Cette année, le séminaire théorique lisait le livre I du Séminaire
L’INTERPRÉTATION PSYCHANALYTIQUE DES SYMPTÔMES
PRÉSENTATION DU THÈME
Freud est d’abord un médecin, et c’est à partir de la différenciation entre paralysies organiques et hystériques qu’il va inventer la psychanalyse : il y a des symptômes qui affectent la pensée ou une fonction du corps et n’ont pas de fondement organique. Il met au jour les autres formations de l’inconscient, le rêve, le lapsus, le mot d’esprit, l’acte manqué. Un vouloir dire surprenant se met en travers de la volonté du sujet. Il y a un sens qui peut être déchiffré. Cependant le symptôme se distingue parce qu’il insiste, dure, se répète, se déplace, alors que les autres formations de l’inconscient passent comme un éclair. Il a donc une autre valeur : il assure une satisfaction sexuelle, soutenue par le fantasme et organisée à partir d’un point de fixation. C’est ce qui anime la réaction thérapeutique négative.
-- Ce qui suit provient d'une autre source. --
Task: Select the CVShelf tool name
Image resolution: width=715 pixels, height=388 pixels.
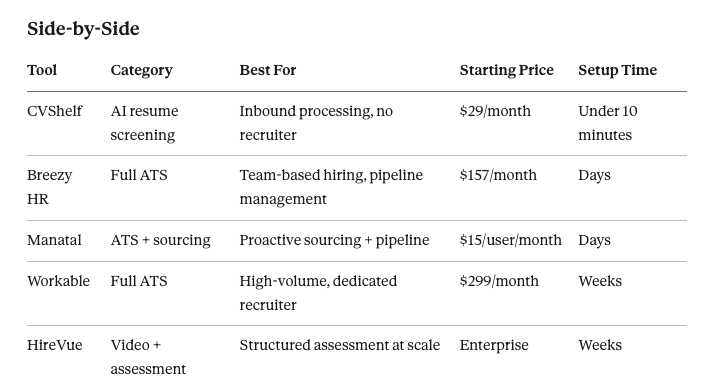Action: (x=54, y=111)
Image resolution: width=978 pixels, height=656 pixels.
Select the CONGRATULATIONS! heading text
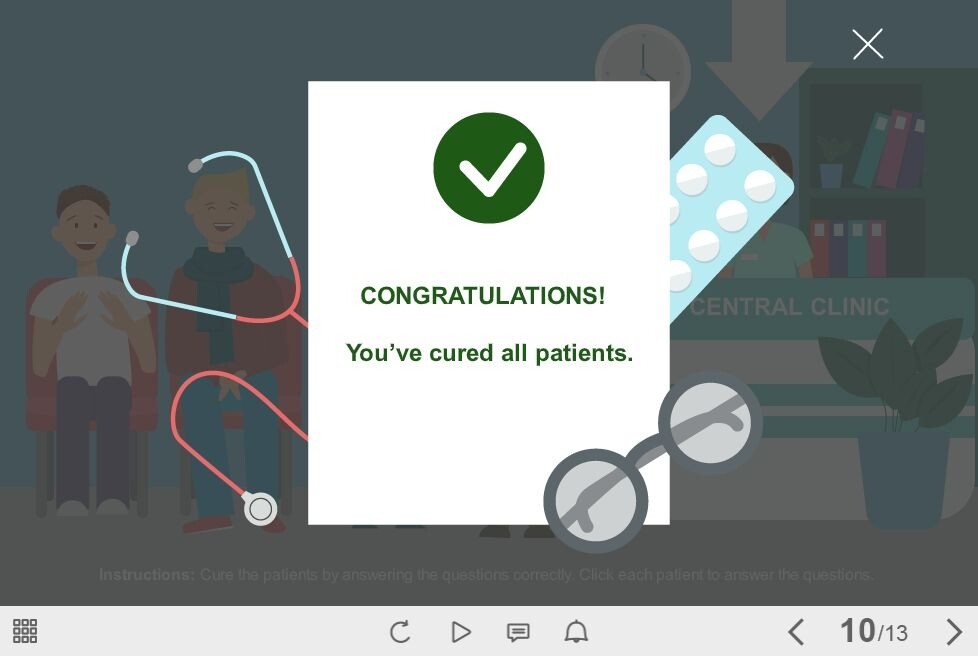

Lacan relit Freud au moyen de la linguistique. Dans le Séminaire I sur les écrits techniques de Freud, il établit la distinction entre registres symbolique et imaginaire, préalable pour l’élaboration de sa théorie du signifiant. Il explicite d’abord le versant signifiant, versant du sens, qui est la part analysable du symptôme. « Le symptôme ne s’interprète que dans l’ordre du signifiant. Le signifiant n’a de sens que dans sa relation à un autre signifiant. C’est dans cette articulation que réside la vérité du symptôme ».¹ En premier lieu, le symptôme n’apparaît pas directement relatif à un vouloir dire, et seule son inclusion dans le circuit de la parole permet d’interroger son sens. Le petit Hans a une phobie des chevaux : chez lui, le symptôme vient suppléer à une carence de la fonction paternelle. Freud indique que le cheval est le produit d’une substitution², Lacan le valide, et précise : cette substitution est signifiante. Mais il remarque dans son Séminaire X que le symptôme apparaît après le surgissement d’une angoisse face à une jouissance inédite. La linguistique ne peut rendre compte de la question de la jouissance, alors qu’elle est ce dont la psychanalyse s’occupe avant tout. Il tente désormais de l’appréhender avec l’objet a qui la localise, l’élémentarise. L’objet a est prélevé sur le corps, le corps qui jouit vient au premier plan. Lacan nomme « parlêtre » ce corps vivant traversé par le langage — c’est le corps qui parle.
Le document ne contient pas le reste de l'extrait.